I get the following error:

Traceback (most recent call last):
File "modena2.py", line 25, in <module>
 outfile = open("%s.txt", "w") % city
TypeError: unsupported operand type(s) for %: 'file' and 'list'

Thanks again!


One little thing you need to fix:

This:

for city in citylist:
    outfile = open("%s.txt", "w") % city
#                                 ^^^^^^

Should be this:

for city in citylist:
    outfile = open("%s.txt" % city, "w")
#                           ^^^^^^


If the file is in CSV format then you can use csv to read it. Then just use urllib.urlencode() to generate the query string, and urlparse.urlunparse() to generate the full URL.
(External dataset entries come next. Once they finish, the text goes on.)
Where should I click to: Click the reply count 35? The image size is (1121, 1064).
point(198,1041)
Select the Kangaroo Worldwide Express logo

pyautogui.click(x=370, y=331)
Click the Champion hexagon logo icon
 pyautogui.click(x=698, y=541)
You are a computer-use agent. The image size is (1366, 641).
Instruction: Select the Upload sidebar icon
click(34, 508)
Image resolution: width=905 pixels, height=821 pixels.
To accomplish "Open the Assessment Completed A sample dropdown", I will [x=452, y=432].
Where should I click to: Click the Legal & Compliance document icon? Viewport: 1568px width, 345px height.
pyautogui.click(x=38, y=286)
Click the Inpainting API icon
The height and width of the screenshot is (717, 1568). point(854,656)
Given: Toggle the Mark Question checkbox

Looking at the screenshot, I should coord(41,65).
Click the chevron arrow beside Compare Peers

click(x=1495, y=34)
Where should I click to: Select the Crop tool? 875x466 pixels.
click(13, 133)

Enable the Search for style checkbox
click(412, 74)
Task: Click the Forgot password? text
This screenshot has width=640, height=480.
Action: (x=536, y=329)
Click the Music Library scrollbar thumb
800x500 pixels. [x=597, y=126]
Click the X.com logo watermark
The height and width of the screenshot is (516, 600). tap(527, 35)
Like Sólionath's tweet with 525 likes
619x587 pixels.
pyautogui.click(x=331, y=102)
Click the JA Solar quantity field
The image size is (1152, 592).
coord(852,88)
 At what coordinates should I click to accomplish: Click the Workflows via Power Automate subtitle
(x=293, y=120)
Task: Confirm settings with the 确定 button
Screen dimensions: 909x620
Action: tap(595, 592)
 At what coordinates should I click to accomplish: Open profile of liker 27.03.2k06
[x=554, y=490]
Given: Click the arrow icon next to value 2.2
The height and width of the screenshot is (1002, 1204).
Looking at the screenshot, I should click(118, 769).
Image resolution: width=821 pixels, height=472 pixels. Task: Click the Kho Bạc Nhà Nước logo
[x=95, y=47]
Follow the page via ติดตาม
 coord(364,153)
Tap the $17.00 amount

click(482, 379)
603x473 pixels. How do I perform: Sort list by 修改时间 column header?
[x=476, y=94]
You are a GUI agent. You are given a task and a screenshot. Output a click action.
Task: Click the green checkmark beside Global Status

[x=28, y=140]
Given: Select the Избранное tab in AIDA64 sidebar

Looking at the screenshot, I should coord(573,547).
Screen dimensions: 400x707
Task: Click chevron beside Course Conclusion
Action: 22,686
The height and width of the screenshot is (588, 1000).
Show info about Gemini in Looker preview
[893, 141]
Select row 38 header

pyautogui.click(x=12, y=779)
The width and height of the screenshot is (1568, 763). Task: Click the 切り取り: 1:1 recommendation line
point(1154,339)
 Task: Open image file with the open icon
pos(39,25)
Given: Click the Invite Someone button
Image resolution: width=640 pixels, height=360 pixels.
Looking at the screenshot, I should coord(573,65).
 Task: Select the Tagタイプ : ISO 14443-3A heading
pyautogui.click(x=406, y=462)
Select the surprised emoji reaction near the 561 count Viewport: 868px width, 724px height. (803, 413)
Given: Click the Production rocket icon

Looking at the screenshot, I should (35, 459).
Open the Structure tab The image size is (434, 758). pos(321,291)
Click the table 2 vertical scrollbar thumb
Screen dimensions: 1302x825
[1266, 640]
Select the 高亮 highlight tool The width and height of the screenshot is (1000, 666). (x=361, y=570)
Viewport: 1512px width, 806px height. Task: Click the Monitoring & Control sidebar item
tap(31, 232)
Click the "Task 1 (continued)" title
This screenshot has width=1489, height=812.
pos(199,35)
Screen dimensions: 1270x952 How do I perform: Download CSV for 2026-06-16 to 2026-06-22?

No need to create a separate file, use a python dictionary instead in which there is a relationship: city->code.

See: http://docs.python.org/tutorial/datastructures.html#dictionaries


Quick and dirty:

import csv
citylist = csv.reader(open("citylist.csv"))
for city in citylist:
    url = "http://www.webifel.it/sifl/Tavola07.asp?comune=%s&cod_istat=%s" % city
    # open the page and extract the information

Assuming you have a csv file looking like:

MILANO,15146
ROMA,12345

There are more powerful tools, like urllib.urlencode() as Ignacio mentioned. But they're probably overkill for this.

P.S. Congratulations: you've done the hard bit - scraping data from HTML. Looping over a list is the easy bit.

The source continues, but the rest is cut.